Pixel coordinate grounding data:
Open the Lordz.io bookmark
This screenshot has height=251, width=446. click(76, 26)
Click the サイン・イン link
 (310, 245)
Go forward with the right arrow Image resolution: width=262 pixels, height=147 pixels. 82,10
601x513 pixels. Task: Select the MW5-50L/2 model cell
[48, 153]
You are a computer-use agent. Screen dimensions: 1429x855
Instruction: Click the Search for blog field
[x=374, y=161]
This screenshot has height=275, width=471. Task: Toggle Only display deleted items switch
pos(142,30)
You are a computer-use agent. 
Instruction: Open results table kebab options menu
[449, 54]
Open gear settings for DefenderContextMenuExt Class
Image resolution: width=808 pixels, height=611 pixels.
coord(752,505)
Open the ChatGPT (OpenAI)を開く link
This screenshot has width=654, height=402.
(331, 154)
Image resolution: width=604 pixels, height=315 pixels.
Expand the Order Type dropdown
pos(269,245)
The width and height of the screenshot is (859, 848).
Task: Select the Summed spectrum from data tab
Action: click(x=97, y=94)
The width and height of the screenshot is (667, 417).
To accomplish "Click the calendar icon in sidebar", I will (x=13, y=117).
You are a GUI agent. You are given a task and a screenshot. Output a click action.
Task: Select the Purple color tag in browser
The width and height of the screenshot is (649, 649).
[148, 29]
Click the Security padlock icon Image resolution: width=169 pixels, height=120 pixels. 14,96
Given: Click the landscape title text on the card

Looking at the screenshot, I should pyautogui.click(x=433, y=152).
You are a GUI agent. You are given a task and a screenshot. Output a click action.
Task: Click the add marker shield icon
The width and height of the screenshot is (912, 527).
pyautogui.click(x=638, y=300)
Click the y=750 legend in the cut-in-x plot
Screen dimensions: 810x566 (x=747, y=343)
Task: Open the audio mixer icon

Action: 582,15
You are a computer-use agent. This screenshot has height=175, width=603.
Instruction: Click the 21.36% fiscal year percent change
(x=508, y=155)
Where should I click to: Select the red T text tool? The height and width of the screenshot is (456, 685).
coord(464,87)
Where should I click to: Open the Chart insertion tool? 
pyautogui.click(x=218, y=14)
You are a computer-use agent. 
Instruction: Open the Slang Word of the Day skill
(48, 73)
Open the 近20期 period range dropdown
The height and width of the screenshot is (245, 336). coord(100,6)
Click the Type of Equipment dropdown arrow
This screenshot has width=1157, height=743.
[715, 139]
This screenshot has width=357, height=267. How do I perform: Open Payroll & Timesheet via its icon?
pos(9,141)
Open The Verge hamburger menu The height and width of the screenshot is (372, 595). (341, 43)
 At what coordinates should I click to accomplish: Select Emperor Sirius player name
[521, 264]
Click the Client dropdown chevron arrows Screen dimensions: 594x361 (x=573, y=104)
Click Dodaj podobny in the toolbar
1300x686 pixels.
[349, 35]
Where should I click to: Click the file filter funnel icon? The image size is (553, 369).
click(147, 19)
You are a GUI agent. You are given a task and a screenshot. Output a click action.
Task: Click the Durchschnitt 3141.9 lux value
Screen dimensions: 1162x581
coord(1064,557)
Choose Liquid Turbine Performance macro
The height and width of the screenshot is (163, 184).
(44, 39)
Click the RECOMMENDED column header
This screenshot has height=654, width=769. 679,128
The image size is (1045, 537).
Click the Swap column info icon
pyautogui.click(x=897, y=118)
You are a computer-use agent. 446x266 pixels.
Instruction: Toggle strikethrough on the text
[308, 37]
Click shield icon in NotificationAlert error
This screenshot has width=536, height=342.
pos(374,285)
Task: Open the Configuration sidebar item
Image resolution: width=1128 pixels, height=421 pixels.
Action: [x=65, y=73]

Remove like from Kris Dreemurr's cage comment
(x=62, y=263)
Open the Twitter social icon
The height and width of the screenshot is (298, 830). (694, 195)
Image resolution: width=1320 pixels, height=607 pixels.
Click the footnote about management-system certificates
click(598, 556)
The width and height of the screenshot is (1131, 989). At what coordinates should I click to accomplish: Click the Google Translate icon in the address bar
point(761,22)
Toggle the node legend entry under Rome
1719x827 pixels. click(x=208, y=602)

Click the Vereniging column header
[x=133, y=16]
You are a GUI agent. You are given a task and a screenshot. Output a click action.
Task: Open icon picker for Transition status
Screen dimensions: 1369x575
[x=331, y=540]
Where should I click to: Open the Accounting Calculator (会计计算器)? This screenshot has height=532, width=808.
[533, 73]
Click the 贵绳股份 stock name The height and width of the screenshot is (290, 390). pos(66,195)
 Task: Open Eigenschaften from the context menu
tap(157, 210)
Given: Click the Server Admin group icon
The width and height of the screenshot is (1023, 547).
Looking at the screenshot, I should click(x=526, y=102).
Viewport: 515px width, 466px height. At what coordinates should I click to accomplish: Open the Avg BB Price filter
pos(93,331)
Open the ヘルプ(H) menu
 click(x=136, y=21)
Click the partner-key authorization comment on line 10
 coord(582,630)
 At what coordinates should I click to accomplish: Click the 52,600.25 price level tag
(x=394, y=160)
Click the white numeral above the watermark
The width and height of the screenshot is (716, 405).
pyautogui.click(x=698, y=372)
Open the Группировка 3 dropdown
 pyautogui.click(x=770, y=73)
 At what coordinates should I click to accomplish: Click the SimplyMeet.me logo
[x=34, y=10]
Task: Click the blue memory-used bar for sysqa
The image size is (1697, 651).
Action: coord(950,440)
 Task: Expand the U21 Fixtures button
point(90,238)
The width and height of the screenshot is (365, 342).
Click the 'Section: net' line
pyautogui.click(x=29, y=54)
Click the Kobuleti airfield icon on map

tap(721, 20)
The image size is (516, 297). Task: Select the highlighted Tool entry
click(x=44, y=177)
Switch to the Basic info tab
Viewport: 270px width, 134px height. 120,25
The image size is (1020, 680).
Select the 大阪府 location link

What you should do: The lines above need to be restated word for word, all of them.

Response to this task:
Open the Lordz.io bookmark
This screenshot has height=251, width=446. click(76, 26)
Click the サイン・イン link
 (310, 245)
Go forward with the right arrow Image resolution: width=262 pixels, height=147 pixels. 82,10
601x513 pixels. Task: Select the MW5-50L/2 model cell
[48, 153]
You are a computer-use agent. Screen dimensions: 1429x855
Instruction: Click the Search for blog field
[x=374, y=161]
This screenshot has height=275, width=471. Task: Toggle Only display deleted items switch
pos(142,30)
You are a computer-use agent. 
Instruction: Open results table kebab options menu
[449, 54]
Open gear settings for DefenderContextMenuExt Class
Image resolution: width=808 pixels, height=611 pixels.
coord(752,505)
Open the ChatGPT (OpenAI)を開く link
This screenshot has width=654, height=402.
(331, 154)
Image resolution: width=604 pixels, height=315 pixels.
Expand the Order Type dropdown
pos(269,245)
The width and height of the screenshot is (859, 848).
Task: Select the Summed spectrum from data tab
Action: click(x=97, y=94)
The width and height of the screenshot is (667, 417).
To accomplish "Click the calendar icon in sidebar", I will (x=13, y=117).
You are a GUI agent. You are given a task and a screenshot. Output a click action.
Task: Select the Purple color tag in browser
The width and height of the screenshot is (649, 649).
[148, 29]
Click the Security padlock icon Image resolution: width=169 pixels, height=120 pixels. 14,96
Given: Click the landscape title text on the card

Looking at the screenshot, I should pyautogui.click(x=433, y=152).
You are a GUI agent. You are given a task and a screenshot. Output a click action.
Task: Click the add marker shield icon
The width and height of the screenshot is (912, 527).
pyautogui.click(x=638, y=300)
Click the y=750 legend in the cut-in-x plot
Screen dimensions: 810x566 (x=747, y=343)
Task: Open the audio mixer icon

Action: 582,15
You are a computer-use agent. This screenshot has height=175, width=603.
Instruction: Click the 21.36% fiscal year percent change
(x=508, y=155)
Where should I click to: Select the red T text tool? The height and width of the screenshot is (456, 685).
coord(464,87)
Where should I click to: Open the Chart insertion tool? 
pyautogui.click(x=218, y=14)
You are a computer-use agent. 
Instruction: Open the Slang Word of the Day skill
(48, 73)
Open the 近20期 period range dropdown
The height and width of the screenshot is (245, 336). coord(100,6)
Click the Type of Equipment dropdown arrow
This screenshot has width=1157, height=743.
[715, 139]
This screenshot has width=357, height=267. How do I perform: Open Payroll & Timesheet via its icon?
pos(9,141)
Open The Verge hamburger menu The height and width of the screenshot is (372, 595). (341, 43)
 At what coordinates should I click to accomplish: Select Emperor Sirius player name
[521, 264]
Click the Client dropdown chevron arrows Screen dimensions: 594x361 (x=573, y=104)
Click Dodaj podobny in the toolbar
1300x686 pixels.
[349, 35]
Where should I click to: Click the file filter funnel icon? The image size is (553, 369).
click(147, 19)
You are a GUI agent. You are given a task and a screenshot. Output a click action.
Task: Click the Durchschnitt 3141.9 lux value
Screen dimensions: 1162x581
coord(1064,557)
Choose Liquid Turbine Performance macro
The height and width of the screenshot is (163, 184).
(44, 39)
Click the RECOMMENDED column header
This screenshot has height=654, width=769. 679,128
The image size is (1045, 537).
Click the Swap column info icon
pyautogui.click(x=897, y=118)
You are a computer-use agent. 446x266 pixels.
Instruction: Toggle strikethrough on the text
[308, 37]
Click shield icon in NotificationAlert error
This screenshot has width=536, height=342.
pos(374,285)
Task: Open the Configuration sidebar item
Image resolution: width=1128 pixels, height=421 pixels.
Action: [x=65, y=73]

Remove like from Kris Dreemurr's cage comment
(x=62, y=263)
Open the Twitter social icon
The height and width of the screenshot is (298, 830). (694, 195)
Image resolution: width=1320 pixels, height=607 pixels.
Click the footnote about management-system certificates
click(598, 556)
The width and height of the screenshot is (1131, 989). At what coordinates should I click to accomplish: Click the Google Translate icon in the address bar
point(761,22)
Toggle the node legend entry under Rome
1719x827 pixels. click(x=208, y=602)

Click the Vereniging column header
[x=133, y=16]
You are a GUI agent. You are given a task and a screenshot. Output a click action.
Task: Open icon picker for Transition status
Screen dimensions: 1369x575
[x=331, y=540]
Where should I click to: Open the Accounting Calculator (会计计算器)? This screenshot has height=532, width=808.
[533, 73]
Click the 贵绳股份 stock name The height and width of the screenshot is (290, 390). pos(66,195)
 Task: Open Eigenschaften from the context menu
tap(157, 210)
Given: Click the Server Admin group icon
The width and height of the screenshot is (1023, 547).
Looking at the screenshot, I should click(x=526, y=102).
Viewport: 515px width, 466px height. At what coordinates should I click to accomplish: Open the Avg BB Price filter
pos(93,331)
Open the ヘルプ(H) menu
 click(x=136, y=21)
Click the partner-key authorization comment on line 10
 coord(582,630)
 At what coordinates should I click to accomplish: Click the 52,600.25 price level tag
(x=394, y=160)
Click the white numeral above the watermark
The width and height of the screenshot is (716, 405).
pyautogui.click(x=698, y=372)
Open the Группировка 3 dropdown
 pyautogui.click(x=770, y=73)
 At what coordinates should I click to accomplish: Click the SimplyMeet.me logo
[x=34, y=10]
Task: Click the blue memory-used bar for sysqa
The image size is (1697, 651).
Action: coord(950,440)
 Task: Expand the U21 Fixtures button
point(90,238)
The width and height of the screenshot is (365, 342).
Click the 'Section: net' line
pyautogui.click(x=29, y=54)
Click the Kobuleti airfield icon on map

tap(721, 20)
The image size is (516, 297). Task: Select the highlighted Tool entry
click(x=44, y=177)
Switch to the Basic info tab
Viewport: 270px width, 134px height. 120,25
The image size is (1020, 680).
Select the 大阪府 location link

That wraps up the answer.